Do this: Reproduce the rows word for word, beginning with the line that contains "will (x=942, y=16)." and continuing through the final row, with both of those lines included.
[start Data extract]
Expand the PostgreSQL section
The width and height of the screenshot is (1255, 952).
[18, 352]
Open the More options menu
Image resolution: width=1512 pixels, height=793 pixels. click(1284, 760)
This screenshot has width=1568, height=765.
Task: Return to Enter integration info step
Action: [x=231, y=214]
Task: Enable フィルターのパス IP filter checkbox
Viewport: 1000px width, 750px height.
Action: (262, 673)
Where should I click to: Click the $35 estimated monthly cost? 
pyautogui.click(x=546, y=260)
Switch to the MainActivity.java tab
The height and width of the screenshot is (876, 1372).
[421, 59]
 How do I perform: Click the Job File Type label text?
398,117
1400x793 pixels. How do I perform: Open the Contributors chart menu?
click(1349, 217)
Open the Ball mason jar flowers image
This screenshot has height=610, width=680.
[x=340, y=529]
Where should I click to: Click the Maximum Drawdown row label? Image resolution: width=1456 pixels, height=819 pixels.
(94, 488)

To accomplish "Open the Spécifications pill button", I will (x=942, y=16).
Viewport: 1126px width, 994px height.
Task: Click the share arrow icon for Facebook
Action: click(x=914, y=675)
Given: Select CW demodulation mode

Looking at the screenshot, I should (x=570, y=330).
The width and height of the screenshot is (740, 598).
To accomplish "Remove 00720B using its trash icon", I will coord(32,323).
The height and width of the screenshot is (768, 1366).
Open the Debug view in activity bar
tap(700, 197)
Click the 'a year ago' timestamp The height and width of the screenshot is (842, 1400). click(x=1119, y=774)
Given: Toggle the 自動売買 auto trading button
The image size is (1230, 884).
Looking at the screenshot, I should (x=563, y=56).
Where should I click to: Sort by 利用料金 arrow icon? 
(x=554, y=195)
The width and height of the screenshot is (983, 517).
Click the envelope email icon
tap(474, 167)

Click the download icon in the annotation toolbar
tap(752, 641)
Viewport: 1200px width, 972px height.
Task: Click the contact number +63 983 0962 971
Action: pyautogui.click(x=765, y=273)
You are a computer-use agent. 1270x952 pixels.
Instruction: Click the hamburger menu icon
[end Data extract]
Output below:
To accomplish "Open the Spécifications pill button", I will (x=942, y=16).
Viewport: 1126px width, 994px height.
Task: Click the share arrow icon for Facebook
Action: click(x=914, y=675)
Given: Select CW demodulation mode

Looking at the screenshot, I should (x=570, y=330).
The width and height of the screenshot is (740, 598).
To accomplish "Remove 00720B using its trash icon", I will coord(32,323).
The height and width of the screenshot is (768, 1366).
Open the Debug view in activity bar
tap(700, 197)
Click the 'a year ago' timestamp The height and width of the screenshot is (842, 1400). click(x=1119, y=774)
Given: Toggle the 自動売買 auto trading button
The image size is (1230, 884).
Looking at the screenshot, I should (x=563, y=56).
Where should I click to: Sort by 利用料金 arrow icon? 
(x=554, y=195)
The width and height of the screenshot is (983, 517).
Click the envelope email icon
tap(474, 167)

Click the download icon in the annotation toolbar
tap(752, 641)
Viewport: 1200px width, 972px height.
Task: Click the contact number +63 983 0962 971
Action: pyautogui.click(x=765, y=273)
You are a computer-use agent. 1270x952 pixels.
Instruction: Click the hamburger menu icon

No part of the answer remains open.